QUE la manera de divertirse los jóvenes ha cambiado mucho en las dos últimas décadas es algo que, los que aún no somos muy «mayores» observamos con cierta sorpresa. La sustancial y sustantiva mejora de nuestro nivel de vida y, el acceso sin restricciones a medios que, hasta hace bien poco, no hubiéramos podido siquiera soñar, han provocado que nos subamos de forma irracional al tren consumista. Víctimas de una sociedad mejor nutrida pero fría, en la que las relaciones humanas son rápidas e inestables, los jóvenes vigueses han creado su propia forma de socializar. Frente aquellos, que constituyen un grupo privilegiado a quienes sus padres pueden darles el dinero suficiente para afrontar los gastos de los, cada vez más caros, saraos nocturnos, la mayoría ha optado por «compartir sus magros» recursos bebiendo grandes cantidades de alcohol a bajo precio. Al margen de los daños que, para su salud supone tal ingesta, sobre todo, teniendo en cuenta que su cuerpo aún está formándose, el resultado de tan sucia y ruidosa diversión, transforma en un pegajoso «campo de batalla» aquellos lugares donde se reúnen, obligándonos a los sufridos vigueses a soportar las consecuencias no sólo durante la fiesta sino también la «mañana después». ¿Y para qué?

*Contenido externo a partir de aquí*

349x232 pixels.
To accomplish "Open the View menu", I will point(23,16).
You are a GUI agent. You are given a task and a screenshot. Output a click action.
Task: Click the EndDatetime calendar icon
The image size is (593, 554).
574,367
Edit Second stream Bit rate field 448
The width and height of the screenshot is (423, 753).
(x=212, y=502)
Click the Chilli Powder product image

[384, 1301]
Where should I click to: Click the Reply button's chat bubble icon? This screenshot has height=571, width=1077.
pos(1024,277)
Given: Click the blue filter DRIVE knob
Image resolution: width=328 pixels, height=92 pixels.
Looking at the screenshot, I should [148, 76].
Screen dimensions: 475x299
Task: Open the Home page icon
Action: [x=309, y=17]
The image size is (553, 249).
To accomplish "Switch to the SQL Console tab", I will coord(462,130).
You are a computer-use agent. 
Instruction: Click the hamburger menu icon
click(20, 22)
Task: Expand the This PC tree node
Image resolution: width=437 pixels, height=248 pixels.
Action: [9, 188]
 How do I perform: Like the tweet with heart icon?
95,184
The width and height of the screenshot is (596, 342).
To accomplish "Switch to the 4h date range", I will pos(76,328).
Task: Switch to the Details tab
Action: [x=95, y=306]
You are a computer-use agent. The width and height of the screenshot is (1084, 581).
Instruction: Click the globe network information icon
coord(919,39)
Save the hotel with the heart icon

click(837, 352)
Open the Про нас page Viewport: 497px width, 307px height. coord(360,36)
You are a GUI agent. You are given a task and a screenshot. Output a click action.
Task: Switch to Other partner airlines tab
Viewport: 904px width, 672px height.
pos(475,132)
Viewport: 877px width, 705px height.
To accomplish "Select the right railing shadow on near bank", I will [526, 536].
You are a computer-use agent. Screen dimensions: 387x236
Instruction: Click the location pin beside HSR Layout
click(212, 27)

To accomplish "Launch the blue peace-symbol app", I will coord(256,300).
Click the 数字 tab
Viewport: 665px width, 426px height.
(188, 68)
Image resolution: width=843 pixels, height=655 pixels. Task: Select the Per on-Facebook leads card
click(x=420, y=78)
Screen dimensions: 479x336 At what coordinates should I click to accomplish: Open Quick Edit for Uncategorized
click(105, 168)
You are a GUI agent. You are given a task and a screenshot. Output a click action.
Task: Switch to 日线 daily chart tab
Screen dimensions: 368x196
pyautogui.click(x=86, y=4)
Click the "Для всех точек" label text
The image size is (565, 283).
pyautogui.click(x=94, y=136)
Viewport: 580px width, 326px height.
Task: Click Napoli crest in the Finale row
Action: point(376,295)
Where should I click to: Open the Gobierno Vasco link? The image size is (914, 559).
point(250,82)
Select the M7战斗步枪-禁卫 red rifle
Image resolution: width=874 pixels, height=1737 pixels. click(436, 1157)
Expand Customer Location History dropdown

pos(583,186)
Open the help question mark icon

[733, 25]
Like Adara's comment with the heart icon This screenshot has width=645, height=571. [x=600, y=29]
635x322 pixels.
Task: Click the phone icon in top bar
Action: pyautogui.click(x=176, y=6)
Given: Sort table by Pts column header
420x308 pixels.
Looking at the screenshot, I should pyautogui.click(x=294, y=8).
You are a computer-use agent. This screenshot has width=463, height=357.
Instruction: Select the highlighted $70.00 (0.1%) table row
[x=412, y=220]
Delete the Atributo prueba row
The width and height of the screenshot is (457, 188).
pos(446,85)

No hace tanto tiempo la práctica de algunos deportes, la formación en algunas artes o la adquisición de libros y discos resultaba una tarea compleja que se asumía con alegría porque el interés y la vocación eran fuertes. Hoy que la oferta es amplia y de fácil acceso parece que ya no interesa. Los jóvenes «pasan» y prefieren «pastar» y beber borreguilmente en plazas y parques. ¿Será que sólo vale la pena lo que cuesta obtener?